Polycations can substitute for SCF. (A) Polylysine activates Cdc34ΔC autoubiquitination. Reactions containing Cdc34ΔC, ATP, ubiquitin, and E1 enzyme were adjusted to either 10 mm lysine (lane 1), 0.01, 0.1, or 1% polyethylene glycol (PEG, lanes 2–4), or 0.01% (∼300 nm) polylysine (lane 5), and incubated at 20°C for 60 min. Reactions were evaluated as described for Fig. 5A. (B) Polyethyleneimine is an E3 for Gcn4. ³⁵S labeled Gcn4 produced by in vitro translation in reticulocyte lysate and enriched by DEAE chromatography was mixed with E1, Cdc34, ATP, the indicated ubiquitin derivatives (lanes 4–6; H6 stands for His6) and 0.0005% polyethyleneimine (PEI), and incubated at 25°C for 60 min.
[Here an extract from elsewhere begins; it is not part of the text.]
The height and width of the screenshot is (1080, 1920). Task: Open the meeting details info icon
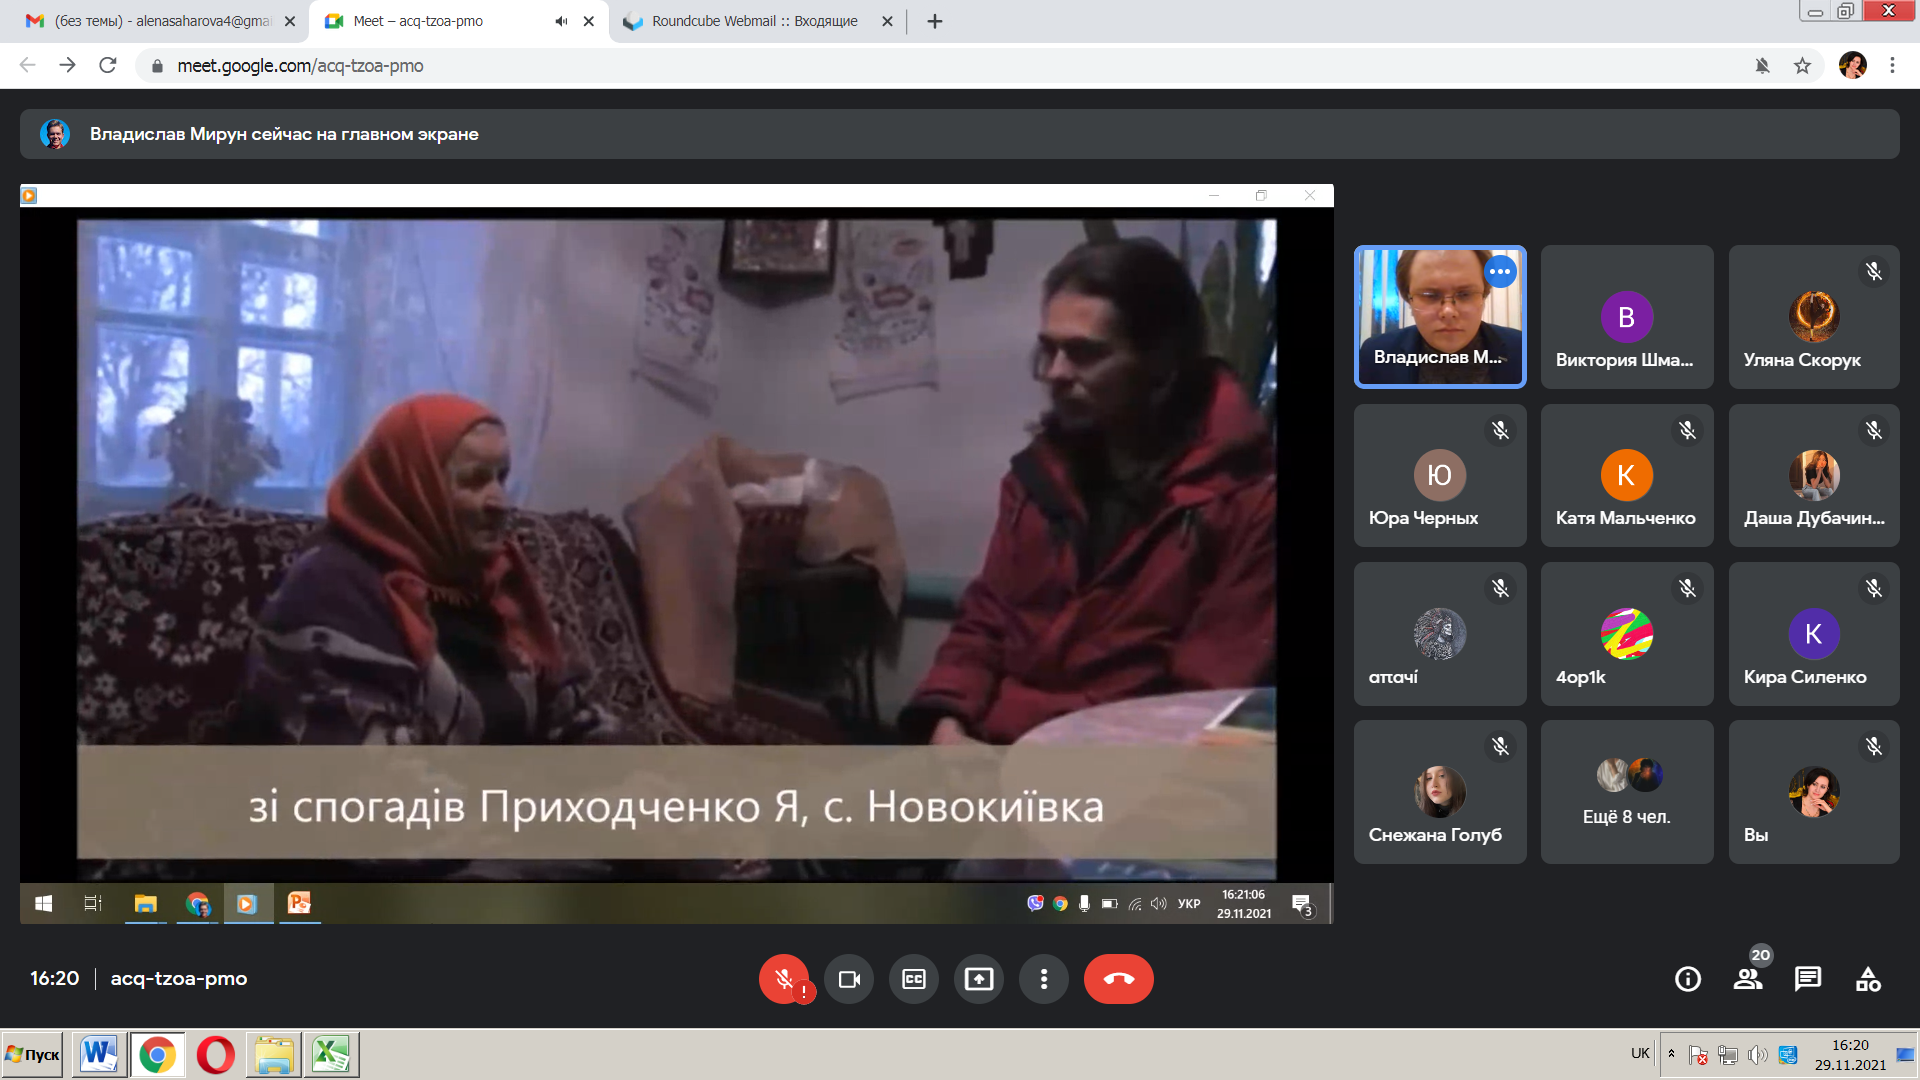click(1688, 979)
Reactions conducted in the absence of either Cdc34, PEI, or ubiquitin are depicted in lanes 1–3. Gcn4 was visualized by SDS-PAGE followed by autoradiography. (C) Fusion of Sic1 to Cdc34 does not activate its ubiquitination. Cdc34ΔC–Sic1 (arrowhead) was mixed with E1, ubiquitin, and ATP in the presence of immobilized SCF^Cdc4 (lane 1), Cdc53^PyHA (lane 2), or (as a negative control) Skp1^HA (lane 3). Samples were incubated and processed as described for Fig. 5A.